Other IAP family members survivin and livin were then examined in colorectal normal mucosa, colorectal adenoma, and colorectal cancer tissues to determine if an up-regulation trend similar to that of XIAP also exists. Survivin mRNA expression was detectable by quantitative RT-PCR assay in 66 of 69 (96%) specimens. The survivin mRNA expression level in colorectal normal mucosa was significantly lower than that from colorectal adenoma and colorectal cancer (colorectal normal mucosa versus all colorectal cancer, P < 0.0001; colorectal normal mucosa versus colorectal adenoma, P = 0.009; colorectal normal mucosa versus T1/T2 tumor, P = 0.0002; Fig. 5C). However, there were no differences in survivin mRNA expression among colorectal adenoma, colorectal cancer primary tumors, and liver metastases. Survivin mRNA expression level did not correlate with either T level or N factor (Fig. 5C). This indicated that there was no observable trend of increase in survivin expression as related to colorectal cancer and pathology stage. Livin mRNA expression was detectable by quantitative RT-PCR assay in 61 of 69 (88%) specimens. The livin mRNA expression level in colorectal normal mucosa was significantly lower than that from colorectal adenoma (colorectal normal mucosa versus colorectal adenoma, P = 0.02; Fig. 5D). However, there were no significant differences in livin mRNA expression among colorectal adenoma, colorectal cancer primary tumors, and liver metastases. Livin mRNA expression level did not correlate with T level or N factor (Fig. 5D). The results showed that livin mRNA expression does not significantly change with colorectal cancer progression.

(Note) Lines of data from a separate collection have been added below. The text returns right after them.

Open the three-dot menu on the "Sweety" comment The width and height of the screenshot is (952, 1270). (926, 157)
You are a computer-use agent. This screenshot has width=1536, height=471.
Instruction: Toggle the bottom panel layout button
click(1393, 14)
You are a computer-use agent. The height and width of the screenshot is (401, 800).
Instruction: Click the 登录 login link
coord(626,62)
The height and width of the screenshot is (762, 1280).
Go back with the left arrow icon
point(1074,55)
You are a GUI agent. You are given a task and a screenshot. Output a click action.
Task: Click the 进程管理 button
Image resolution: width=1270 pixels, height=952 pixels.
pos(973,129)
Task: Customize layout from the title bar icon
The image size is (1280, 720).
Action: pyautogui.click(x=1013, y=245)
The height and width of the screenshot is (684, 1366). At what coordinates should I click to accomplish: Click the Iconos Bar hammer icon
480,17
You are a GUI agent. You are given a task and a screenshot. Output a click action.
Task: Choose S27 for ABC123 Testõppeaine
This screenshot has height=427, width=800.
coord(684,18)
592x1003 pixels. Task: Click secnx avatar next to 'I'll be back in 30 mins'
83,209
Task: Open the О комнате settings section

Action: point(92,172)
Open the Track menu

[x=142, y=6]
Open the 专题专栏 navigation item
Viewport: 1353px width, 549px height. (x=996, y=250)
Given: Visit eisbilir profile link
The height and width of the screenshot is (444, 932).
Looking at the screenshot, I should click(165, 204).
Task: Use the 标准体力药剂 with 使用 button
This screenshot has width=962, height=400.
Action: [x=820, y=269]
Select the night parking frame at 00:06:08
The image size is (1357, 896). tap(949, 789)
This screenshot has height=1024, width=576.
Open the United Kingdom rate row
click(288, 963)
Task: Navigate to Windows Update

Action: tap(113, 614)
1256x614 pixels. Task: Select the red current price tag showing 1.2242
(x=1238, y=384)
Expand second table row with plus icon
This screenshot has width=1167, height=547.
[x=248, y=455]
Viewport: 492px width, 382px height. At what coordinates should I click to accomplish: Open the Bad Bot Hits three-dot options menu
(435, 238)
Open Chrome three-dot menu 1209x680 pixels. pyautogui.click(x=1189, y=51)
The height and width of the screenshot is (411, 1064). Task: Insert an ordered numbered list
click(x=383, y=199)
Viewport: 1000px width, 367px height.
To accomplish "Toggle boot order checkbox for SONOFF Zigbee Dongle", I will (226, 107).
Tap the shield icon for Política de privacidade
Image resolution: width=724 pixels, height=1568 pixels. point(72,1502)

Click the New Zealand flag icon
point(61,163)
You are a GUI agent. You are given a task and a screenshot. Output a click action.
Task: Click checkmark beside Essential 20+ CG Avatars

To determine whether our in vitro observations on C-Met activation were related to XIAP up-regulation, we assessed the correlation of expression of these genes in colorectal cancer tumors. The C-Met mRNA expression level was significantly correlated with XIAP mRNA expression level in all colorectal tissues (P < 0.0001) and colorectal cancer tumors (P = 0.0005; Fig. 6A and B). There was a significant correlation of C-Met mRNA expression with survivin mRNA expression when data from all colon tissues were assessed together. However, results from colorectal cancer alone did not show significant correlation of C-Met mRNA expression to survivin mRNA level (data not shown). The C-Met mRNA expression level did not correlate with livin mRNA expression level (data not shown). These analyses strongly suggest up-regulation of C-Met correlates with XIAP up-regulation in colorectal cancer tissues. The results also suggest that survivin and livin are not directly related to C-Met activation.

Fig. 6.

Correlation between C-Met and XIAP mRNA expression. A, all colon specimens (n = 69). B, colorectal cancer (CRC) specimens (n = 50).

Fig. 6.

Correlation between C-Met and XIAP mRNA expression. A, all colon specimens (n = 69). B, colorectal cancer (CRC) specimens (n = 50).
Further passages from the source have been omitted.